Data records:
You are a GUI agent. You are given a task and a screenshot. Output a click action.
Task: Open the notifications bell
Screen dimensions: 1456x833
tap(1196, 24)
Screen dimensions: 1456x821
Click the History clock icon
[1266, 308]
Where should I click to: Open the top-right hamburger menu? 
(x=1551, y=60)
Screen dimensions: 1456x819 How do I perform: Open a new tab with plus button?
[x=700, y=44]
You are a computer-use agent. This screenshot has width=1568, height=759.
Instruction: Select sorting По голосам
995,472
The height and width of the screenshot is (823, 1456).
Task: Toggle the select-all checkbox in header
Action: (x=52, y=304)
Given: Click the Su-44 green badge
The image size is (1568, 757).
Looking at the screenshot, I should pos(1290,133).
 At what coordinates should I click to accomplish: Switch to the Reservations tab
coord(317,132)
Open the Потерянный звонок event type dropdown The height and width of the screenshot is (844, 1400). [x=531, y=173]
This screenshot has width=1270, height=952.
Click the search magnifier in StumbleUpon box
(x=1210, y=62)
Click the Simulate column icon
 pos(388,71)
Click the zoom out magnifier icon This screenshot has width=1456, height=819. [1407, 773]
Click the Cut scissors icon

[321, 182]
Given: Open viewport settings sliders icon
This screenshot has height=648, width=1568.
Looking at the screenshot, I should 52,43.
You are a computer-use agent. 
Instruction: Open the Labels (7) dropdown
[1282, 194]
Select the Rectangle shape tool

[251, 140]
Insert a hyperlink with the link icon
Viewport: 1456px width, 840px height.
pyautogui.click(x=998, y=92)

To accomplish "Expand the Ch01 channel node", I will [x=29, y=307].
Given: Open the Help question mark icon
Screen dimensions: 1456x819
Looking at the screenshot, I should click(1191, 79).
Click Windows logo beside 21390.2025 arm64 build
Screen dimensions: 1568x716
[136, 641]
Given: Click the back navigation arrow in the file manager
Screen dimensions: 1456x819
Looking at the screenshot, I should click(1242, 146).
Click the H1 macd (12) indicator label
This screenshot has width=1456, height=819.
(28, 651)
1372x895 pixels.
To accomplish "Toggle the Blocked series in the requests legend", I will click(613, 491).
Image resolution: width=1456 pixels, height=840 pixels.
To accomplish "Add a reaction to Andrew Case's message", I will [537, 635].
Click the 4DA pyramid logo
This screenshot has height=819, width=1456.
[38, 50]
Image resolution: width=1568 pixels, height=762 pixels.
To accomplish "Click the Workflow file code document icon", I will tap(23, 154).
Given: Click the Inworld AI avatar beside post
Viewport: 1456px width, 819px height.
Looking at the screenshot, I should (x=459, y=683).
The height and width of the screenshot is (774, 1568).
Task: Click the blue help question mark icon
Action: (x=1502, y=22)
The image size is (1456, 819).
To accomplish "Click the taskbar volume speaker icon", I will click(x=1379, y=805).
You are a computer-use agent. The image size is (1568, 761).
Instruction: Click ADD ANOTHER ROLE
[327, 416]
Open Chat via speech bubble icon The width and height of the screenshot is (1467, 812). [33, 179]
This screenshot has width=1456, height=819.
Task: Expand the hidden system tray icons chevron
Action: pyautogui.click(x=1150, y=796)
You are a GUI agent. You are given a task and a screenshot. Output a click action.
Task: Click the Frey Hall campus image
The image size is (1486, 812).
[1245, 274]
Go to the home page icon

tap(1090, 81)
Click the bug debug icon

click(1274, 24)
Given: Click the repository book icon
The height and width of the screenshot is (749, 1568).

WHAT YOU ARE ASKED TO DO: Look over the entries for "agent", then copy every line that includes that string.

SOLUTION FOR THIS EXERCISE:
You are a GUI agent. You are given a task and a screenshot. Output a click action.
You are a computer-use agent. This screenshot has width=1568, height=759.
You are a computer-use agent. 
You are a computer-use agent. The image size is (1568, 761).
You are a GUI agent. You are given a task and a screenshot. Output a click action.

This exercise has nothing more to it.